A task context buffer is used by applications that require common persistent data that can be referenced and updated by all work blocks. It is also useful for merging operations or all-reduce operations. A task is optionally associated with one task context buffer. You can specify the size of the task context buffer through the task descriptor creation process. If the size of the task context buffer is specified as zero (0) in the task descriptor, there is no task context associated with the any of the tasks created with that task descriptor.

The lifecycle of the task context is shown in Figure 1. To create the task, you call the task creation function alf_task_create. You provide the data for the initial task context by passing a data buffer with the initial values. After the compute task has been scheduled to be run on the accelerators, the ALF framework creates private copies of the task context for the task instance that is running.

You can provide a function to initialize the task context (alf_accel_task_context_setup) on the accelerator. The ALF runtime invokes this function when the running task instance is first loaded on an accelerator as shown in Figure 1 (a).

All work blocks that are processed by one task instance share the same private copy of task context on that accelerator as shown in Figure 1 (b).

When the ALF scheduler requests an accelerator to unload a task instance, you can provide a merge function (alf_accel_task_context_merge), which is called by the runtime, to merge that accelerator's task context with an active task context on another accelerator as shown in Figure 1 (c).

When a task is shut down and all instances of the task are destroyed, the runtime automatically calls the merge function on the task instances to merge all of the private copies of task context into a single task context and write the final result to the task context on host memory provided when the task is created, as shown in Figure 1 (d).

Figure 1. Task context buffer lifecycle

A task context buffer is used by applications that require common persistent data buffers that can be referenced by all work blocks.

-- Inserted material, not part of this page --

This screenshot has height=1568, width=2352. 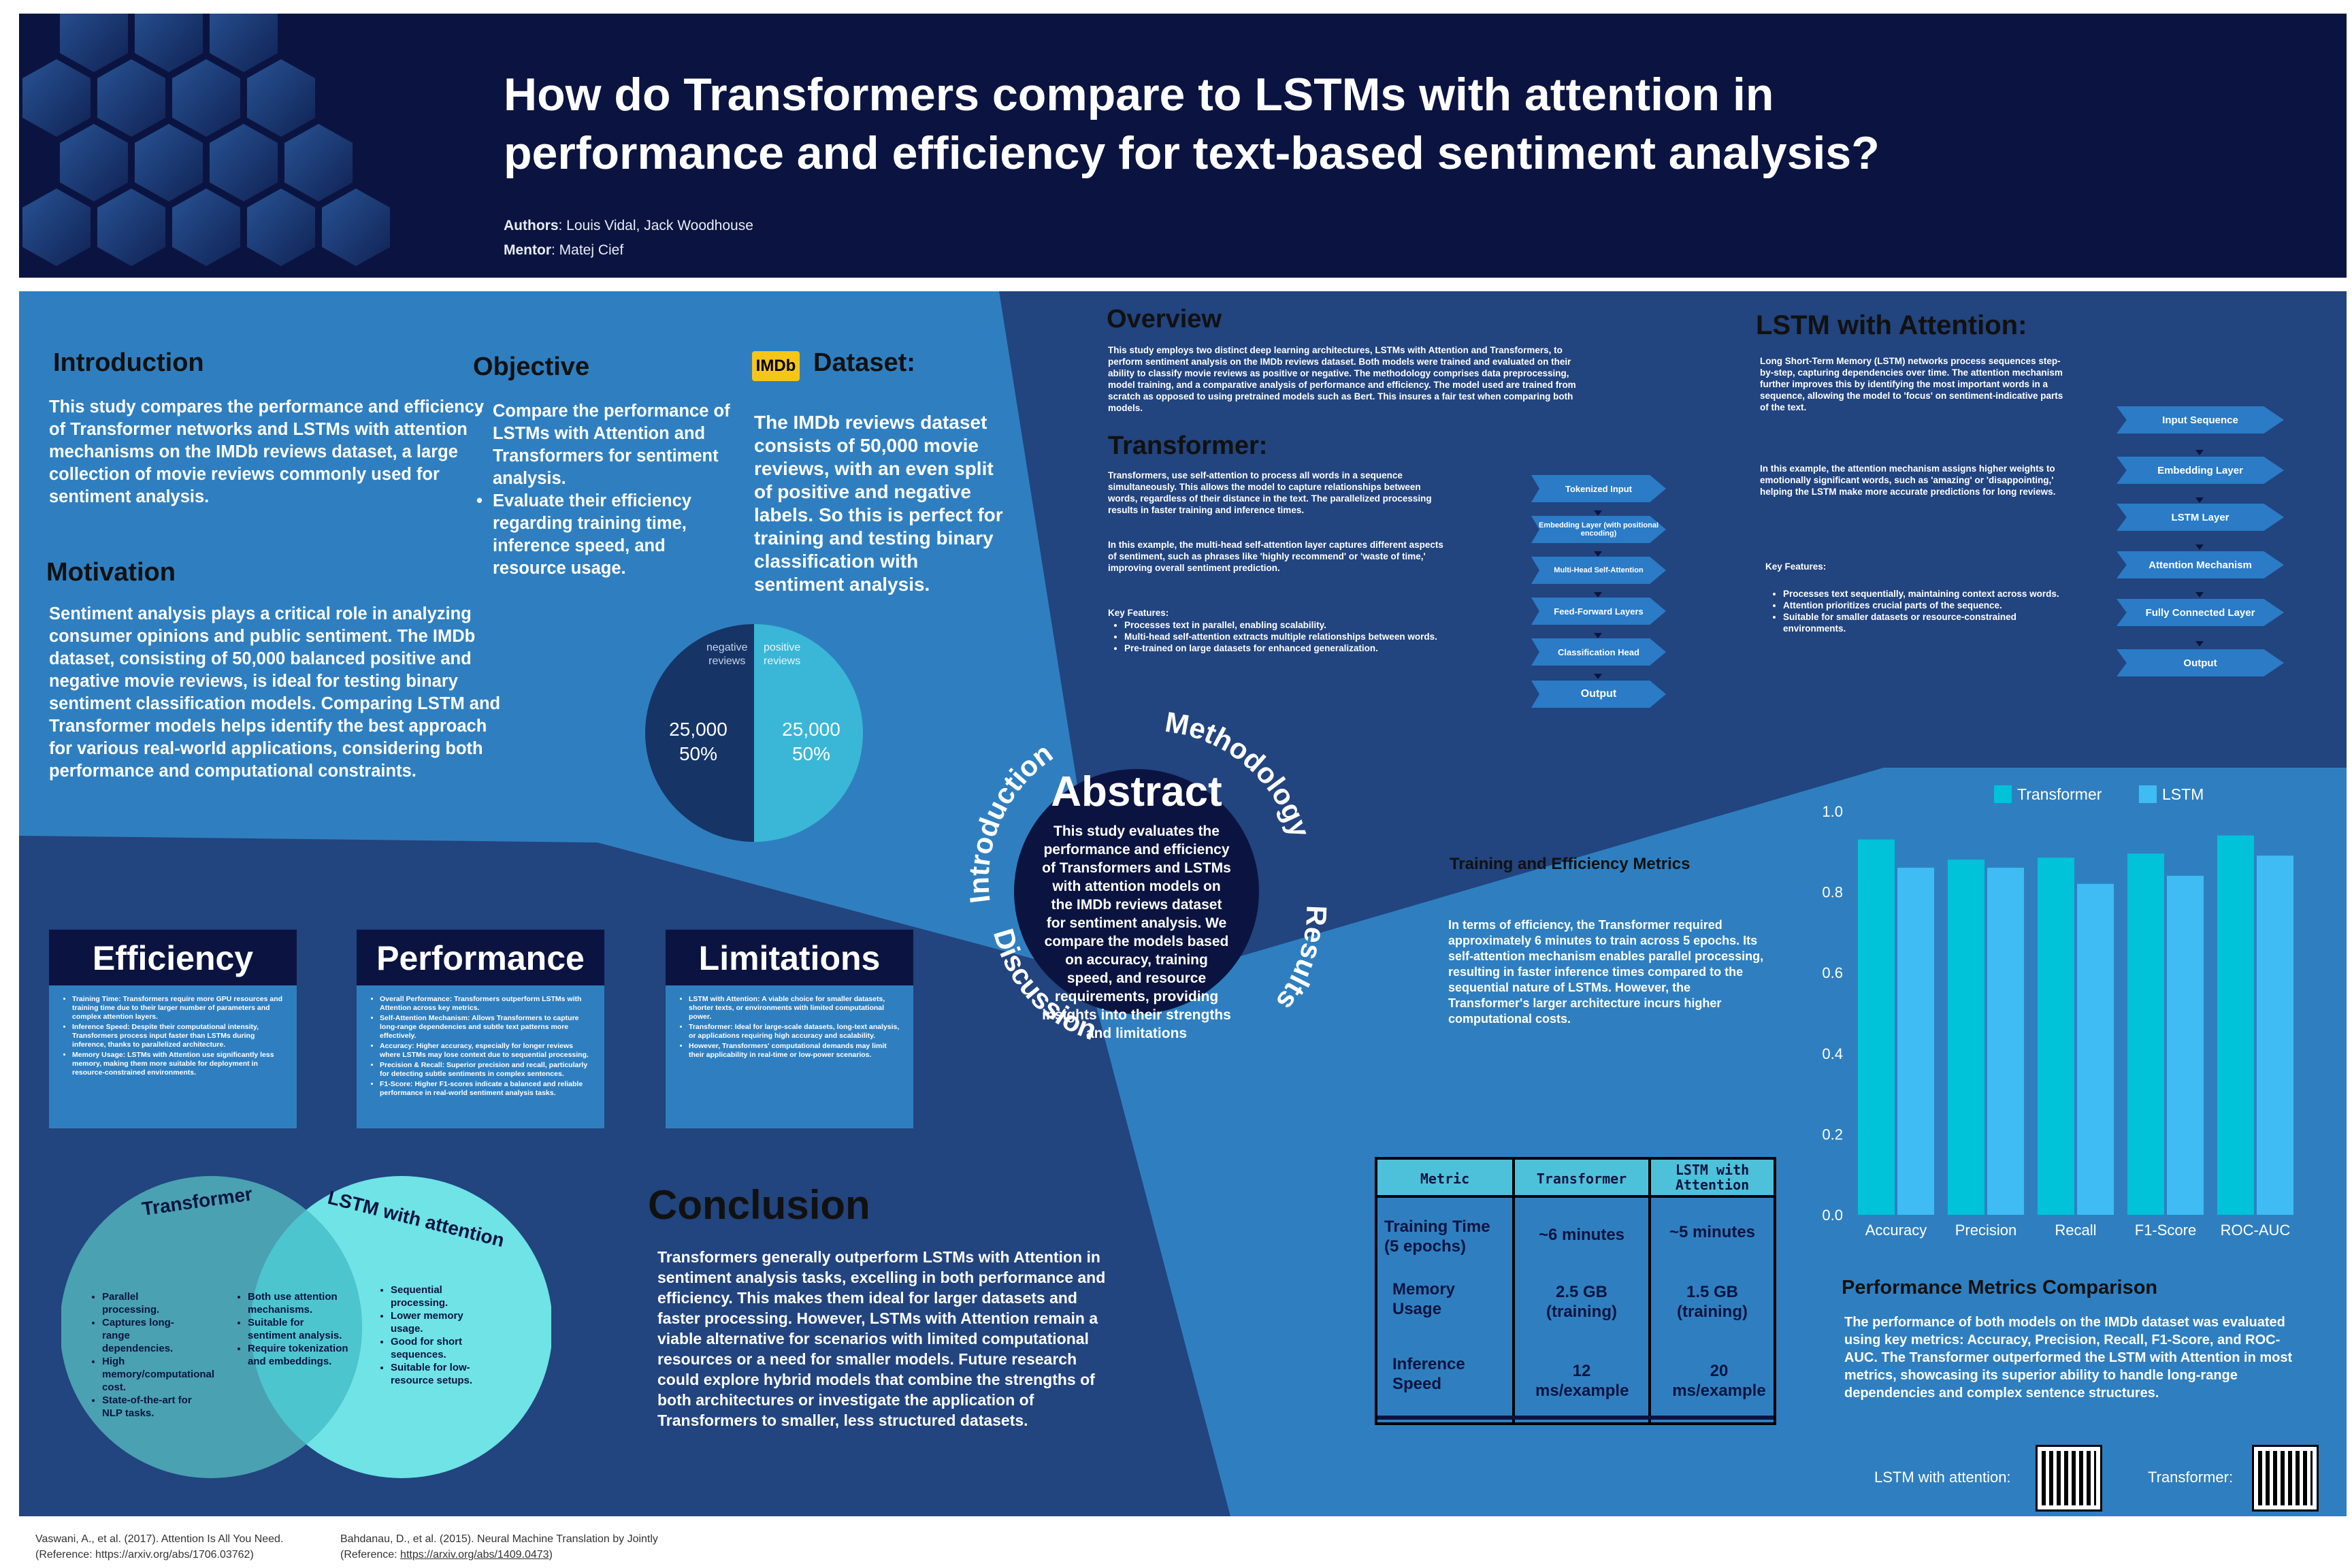 What do you see at coordinates (2000, 1288) in the screenshot?
I see `perf-metrics-heading: Performance Metrics Comparison` at bounding box center [2000, 1288].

Work block parameter and context buffer

The work block parameter and context buffer serves two purposes:

It passes work block-specific constants or reference-by-value parameters
It reserves storage space for the computational kernel to save the data specific to one work block, which can be either a single-use work block or a multi-use work block

This buffer can be used by the following APIs:

The parameters are copied to an internal buffer associated with the work block data structure in host memory when the alf_wb_add_parm accelerator routine is invoked.

For more information, see Modifying the work block parameter and context buffer when using multi-use work blocks.

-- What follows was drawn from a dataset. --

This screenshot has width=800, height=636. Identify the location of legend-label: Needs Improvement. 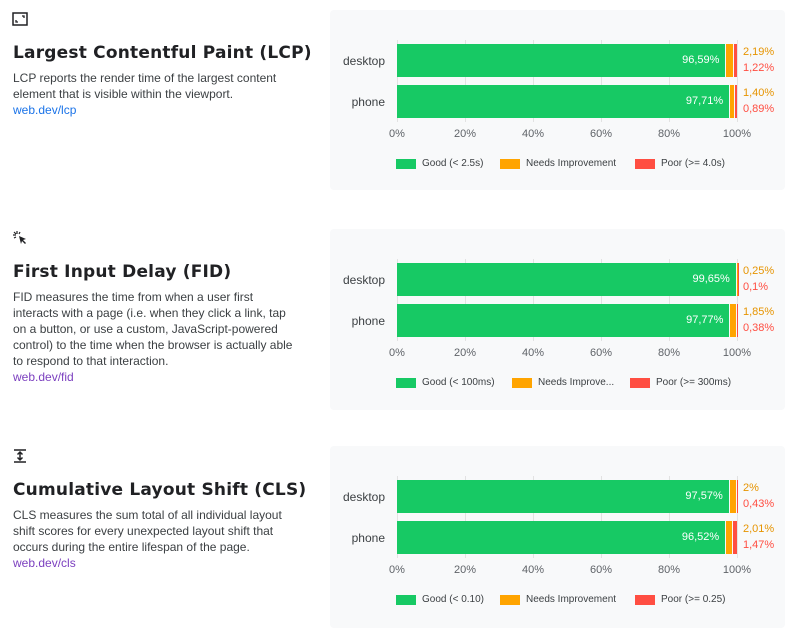
(572, 600).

Work block input data buffer

The work block input data buffer contains the input data for each work block (or each iteration of a multi-use work block) for the compute kernel. For each iteration of the ALF computational kernel, there is a single contiguous input data buffer. However, the data for the input buffer can come from distinct sections of a large data set in host memory. These separate data segments are gathered into the input data buffer on the accelerators. The ALF framework minimizes performance overhead by not duplicating input data unnecessarily. When the content of the work block is constructed by alf_wb_dtl_entry_add, only the pointers to the input data chunks are saved to the internal data structure of the work block. This data is transferred to the memory of the accelerator when the work block is processed. A pointer to the contiguous input buffer in the memory of the accelerator is passed to the computational kernel.

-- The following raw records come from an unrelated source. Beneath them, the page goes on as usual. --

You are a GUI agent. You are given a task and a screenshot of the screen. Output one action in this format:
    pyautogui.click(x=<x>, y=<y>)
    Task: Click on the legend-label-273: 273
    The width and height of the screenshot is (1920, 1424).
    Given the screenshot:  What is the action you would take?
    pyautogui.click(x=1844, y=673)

For more information about data scattering and gathering, see Data transfer list.

Work block output data buffer

This buffer is used to save the output of the compute kernel. It is a single contiguous buffer in the memory of the accelerator. Output data can be transferred to distinct memory segments within a large output buffer in host memory. After the compute kernel returns from processing one work block, the data in this buffer is moved to the host memory locations specified by the alf_wb_dtl_entry_add routine when the work block is constructed.

Work block overlapped input and output data buffer

The overlapped input and output buffer (overlapped I/O buffer) contains both input and output data. The input and output sections are dynamically designated for each work block.

This buffer is especially useful when you want to maximize the use of accelerator memory and the input buffer can be overwritten by the output data.

For more information about when to use this buffer, refer to When to use the overlapped I/O buffer.

For an example of how to use the buffer, see Overlapped I/O buffer example.